More pain and coughing, and Henri Perci watched it through wet eyes.
“No crying,” the man said, grabbing him harshly by the arms. His eyes were clear and blue, like a summer sky. “From this day on, your eyes are dry. The Kindred are in your hands after me – you are strong, and already the Elders talk of you. You will be the youngest General in a generation. And when the time comes for a Prince … it will be you.”
Henri nodded still sobbing, and watched his father die.
The memory was perfect, with a numinous, transcendent glory, and Raven felt tears running down his own cheeks, crying over Perci’s body as the man had cried over his father’s.
But where was the evil, the darkness, that would lead a man down the path of such anger and blind hatred so as to betray his own people in the hope of saving them? How could this terribly beautiful memory be the center of a traitor, the defining moment of his life?

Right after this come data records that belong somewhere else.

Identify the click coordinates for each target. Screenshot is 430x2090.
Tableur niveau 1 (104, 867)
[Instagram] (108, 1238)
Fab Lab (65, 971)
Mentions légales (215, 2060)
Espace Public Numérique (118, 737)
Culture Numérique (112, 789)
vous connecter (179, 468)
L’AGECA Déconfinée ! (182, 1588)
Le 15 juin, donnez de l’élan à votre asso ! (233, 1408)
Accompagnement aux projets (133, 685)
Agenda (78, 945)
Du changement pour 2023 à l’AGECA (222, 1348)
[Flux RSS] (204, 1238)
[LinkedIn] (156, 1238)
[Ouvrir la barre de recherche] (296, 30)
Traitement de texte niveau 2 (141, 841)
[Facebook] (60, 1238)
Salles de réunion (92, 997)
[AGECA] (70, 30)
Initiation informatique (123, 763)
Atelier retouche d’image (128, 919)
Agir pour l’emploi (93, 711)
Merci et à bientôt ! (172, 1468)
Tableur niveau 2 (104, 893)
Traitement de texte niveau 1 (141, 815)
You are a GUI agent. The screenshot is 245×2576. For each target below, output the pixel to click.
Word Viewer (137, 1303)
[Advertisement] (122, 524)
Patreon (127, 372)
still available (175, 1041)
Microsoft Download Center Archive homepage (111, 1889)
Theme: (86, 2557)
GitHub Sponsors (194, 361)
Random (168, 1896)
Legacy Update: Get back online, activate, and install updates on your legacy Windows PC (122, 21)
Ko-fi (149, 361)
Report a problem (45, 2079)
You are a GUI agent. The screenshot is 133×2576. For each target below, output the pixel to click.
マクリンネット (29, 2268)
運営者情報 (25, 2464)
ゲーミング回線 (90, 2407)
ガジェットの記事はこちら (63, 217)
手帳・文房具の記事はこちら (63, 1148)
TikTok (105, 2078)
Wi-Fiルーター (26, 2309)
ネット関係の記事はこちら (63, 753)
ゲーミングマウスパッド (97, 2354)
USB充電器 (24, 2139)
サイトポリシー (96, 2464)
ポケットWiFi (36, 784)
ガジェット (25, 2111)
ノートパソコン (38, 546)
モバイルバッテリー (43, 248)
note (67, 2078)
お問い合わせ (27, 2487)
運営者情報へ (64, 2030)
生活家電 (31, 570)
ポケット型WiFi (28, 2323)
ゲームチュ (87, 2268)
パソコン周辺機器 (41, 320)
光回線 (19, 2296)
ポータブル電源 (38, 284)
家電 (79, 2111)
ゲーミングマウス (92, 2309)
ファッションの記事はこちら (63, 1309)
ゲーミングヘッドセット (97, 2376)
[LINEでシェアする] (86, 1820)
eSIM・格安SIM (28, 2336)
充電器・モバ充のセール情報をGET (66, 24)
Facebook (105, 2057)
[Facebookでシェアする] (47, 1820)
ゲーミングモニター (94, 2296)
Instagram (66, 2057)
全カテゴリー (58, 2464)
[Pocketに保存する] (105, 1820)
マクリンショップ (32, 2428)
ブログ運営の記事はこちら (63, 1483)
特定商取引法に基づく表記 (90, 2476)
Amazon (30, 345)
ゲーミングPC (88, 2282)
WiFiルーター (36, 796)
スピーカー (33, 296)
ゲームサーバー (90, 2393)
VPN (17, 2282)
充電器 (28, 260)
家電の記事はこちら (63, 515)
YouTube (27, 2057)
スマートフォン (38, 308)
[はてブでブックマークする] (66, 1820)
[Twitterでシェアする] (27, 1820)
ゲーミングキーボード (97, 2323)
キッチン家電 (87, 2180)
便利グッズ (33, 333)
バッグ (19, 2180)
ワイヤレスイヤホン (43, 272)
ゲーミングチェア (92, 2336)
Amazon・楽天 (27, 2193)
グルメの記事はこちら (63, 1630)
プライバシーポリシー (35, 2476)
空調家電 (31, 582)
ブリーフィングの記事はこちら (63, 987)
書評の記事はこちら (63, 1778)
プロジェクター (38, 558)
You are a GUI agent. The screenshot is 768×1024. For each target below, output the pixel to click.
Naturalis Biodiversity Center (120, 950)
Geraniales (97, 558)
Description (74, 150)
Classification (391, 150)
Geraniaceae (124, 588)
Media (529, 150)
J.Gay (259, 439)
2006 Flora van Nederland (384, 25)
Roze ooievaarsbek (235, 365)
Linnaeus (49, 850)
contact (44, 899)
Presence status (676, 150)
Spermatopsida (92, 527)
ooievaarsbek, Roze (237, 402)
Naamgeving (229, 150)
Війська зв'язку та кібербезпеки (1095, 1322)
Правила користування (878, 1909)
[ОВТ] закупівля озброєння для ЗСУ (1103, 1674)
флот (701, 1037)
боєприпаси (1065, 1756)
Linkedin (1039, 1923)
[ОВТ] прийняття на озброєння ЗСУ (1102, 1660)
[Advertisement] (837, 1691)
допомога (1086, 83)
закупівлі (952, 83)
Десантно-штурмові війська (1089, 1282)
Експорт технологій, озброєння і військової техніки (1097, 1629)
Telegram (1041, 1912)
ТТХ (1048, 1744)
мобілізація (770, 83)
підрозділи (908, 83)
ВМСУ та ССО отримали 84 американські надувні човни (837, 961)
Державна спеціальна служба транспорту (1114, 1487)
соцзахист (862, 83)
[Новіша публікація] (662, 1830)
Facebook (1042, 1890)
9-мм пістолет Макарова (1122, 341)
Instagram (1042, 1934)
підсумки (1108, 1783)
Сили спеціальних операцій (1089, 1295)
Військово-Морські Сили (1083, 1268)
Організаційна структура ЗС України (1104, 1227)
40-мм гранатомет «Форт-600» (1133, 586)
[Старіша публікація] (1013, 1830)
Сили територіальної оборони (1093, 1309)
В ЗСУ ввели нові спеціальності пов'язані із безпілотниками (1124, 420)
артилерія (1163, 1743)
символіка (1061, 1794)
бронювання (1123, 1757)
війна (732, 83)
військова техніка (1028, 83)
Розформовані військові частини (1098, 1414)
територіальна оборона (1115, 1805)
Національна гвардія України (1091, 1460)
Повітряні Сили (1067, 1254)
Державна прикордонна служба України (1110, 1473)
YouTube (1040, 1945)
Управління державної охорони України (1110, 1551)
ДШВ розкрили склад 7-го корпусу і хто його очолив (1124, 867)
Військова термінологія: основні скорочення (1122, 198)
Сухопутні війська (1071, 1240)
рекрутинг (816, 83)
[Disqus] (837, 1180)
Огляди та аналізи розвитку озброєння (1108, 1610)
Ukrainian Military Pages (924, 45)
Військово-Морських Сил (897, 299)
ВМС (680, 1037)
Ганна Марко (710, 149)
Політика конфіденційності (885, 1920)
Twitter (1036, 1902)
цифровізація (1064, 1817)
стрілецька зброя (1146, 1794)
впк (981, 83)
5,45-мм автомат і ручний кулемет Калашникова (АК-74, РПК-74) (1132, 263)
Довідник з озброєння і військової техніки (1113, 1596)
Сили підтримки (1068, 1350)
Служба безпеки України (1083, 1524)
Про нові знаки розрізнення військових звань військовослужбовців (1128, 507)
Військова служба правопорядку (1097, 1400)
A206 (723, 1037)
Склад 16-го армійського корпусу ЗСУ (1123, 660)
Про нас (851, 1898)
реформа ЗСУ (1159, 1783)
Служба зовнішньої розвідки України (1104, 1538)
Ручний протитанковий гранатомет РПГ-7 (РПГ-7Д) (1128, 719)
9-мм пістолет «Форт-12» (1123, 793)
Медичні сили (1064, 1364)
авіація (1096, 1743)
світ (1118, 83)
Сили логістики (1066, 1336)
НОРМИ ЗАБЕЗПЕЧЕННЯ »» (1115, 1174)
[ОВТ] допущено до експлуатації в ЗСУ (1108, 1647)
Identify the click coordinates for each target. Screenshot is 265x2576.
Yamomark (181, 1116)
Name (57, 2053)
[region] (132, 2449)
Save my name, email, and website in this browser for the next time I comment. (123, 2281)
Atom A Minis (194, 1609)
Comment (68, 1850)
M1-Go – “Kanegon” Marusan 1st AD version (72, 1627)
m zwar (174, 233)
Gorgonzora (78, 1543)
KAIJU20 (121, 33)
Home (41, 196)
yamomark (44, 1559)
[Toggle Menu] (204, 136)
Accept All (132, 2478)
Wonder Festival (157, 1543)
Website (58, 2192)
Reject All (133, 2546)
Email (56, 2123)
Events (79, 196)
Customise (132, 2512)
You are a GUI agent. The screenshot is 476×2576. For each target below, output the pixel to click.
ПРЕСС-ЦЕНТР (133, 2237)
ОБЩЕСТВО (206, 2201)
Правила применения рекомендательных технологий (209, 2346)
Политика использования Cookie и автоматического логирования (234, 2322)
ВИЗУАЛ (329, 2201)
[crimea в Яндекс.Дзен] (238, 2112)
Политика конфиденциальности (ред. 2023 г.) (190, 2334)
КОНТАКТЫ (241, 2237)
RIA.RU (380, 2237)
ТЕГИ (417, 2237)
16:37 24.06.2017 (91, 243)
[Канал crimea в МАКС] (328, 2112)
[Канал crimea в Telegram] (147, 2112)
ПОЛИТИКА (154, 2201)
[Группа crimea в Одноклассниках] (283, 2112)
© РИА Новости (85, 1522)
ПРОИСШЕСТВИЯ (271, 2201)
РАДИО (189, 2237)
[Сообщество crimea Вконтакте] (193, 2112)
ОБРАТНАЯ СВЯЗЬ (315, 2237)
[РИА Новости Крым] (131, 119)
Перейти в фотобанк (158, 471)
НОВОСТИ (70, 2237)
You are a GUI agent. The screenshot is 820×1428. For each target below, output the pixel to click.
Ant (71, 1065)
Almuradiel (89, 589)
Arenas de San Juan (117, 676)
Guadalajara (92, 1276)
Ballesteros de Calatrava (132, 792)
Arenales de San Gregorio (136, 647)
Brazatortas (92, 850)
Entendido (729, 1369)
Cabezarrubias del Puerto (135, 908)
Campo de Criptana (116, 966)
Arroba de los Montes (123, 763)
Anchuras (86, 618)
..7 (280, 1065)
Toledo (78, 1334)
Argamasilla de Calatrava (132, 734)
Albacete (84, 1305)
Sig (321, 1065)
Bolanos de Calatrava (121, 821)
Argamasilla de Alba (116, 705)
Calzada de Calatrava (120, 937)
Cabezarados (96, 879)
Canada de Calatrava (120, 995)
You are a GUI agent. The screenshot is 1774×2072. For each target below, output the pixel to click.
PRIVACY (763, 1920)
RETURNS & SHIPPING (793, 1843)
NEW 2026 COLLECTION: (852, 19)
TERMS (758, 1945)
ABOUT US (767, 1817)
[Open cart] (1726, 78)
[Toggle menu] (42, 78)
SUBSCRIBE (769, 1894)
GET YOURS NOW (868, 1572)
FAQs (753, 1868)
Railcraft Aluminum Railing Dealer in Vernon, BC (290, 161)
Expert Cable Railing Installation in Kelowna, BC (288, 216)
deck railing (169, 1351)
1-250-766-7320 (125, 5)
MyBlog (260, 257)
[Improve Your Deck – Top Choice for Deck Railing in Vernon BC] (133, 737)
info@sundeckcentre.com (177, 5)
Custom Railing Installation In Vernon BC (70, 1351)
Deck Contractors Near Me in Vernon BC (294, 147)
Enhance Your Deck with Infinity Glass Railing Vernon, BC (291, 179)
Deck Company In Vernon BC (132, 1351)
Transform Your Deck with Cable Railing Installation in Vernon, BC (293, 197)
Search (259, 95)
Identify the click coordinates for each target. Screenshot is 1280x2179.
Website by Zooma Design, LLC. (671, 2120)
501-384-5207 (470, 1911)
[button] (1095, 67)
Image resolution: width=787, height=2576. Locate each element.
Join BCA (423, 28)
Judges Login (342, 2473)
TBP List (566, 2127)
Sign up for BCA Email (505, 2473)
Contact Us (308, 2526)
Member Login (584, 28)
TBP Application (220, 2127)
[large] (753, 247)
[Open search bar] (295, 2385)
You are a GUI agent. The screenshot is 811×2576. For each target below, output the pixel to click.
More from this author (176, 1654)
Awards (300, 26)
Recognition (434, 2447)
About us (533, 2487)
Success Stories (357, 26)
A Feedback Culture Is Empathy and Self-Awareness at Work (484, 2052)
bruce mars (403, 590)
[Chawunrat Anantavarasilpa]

Raven’s gaze fell on the sightless eyes of Henri Perci, and saw, again, his own face reflected in them, and deeper still, a reflection of his own soul.
No … no, he was not like me. He was evil, just like my Mother and the Children.
But the memories did not lie, and as they continued to roll, he found no evil. He found anger, and he found pain, but even when Henri Perci led his men against the Kindred, even here, he had given them instructions to disengage as soon as they drew Raven out.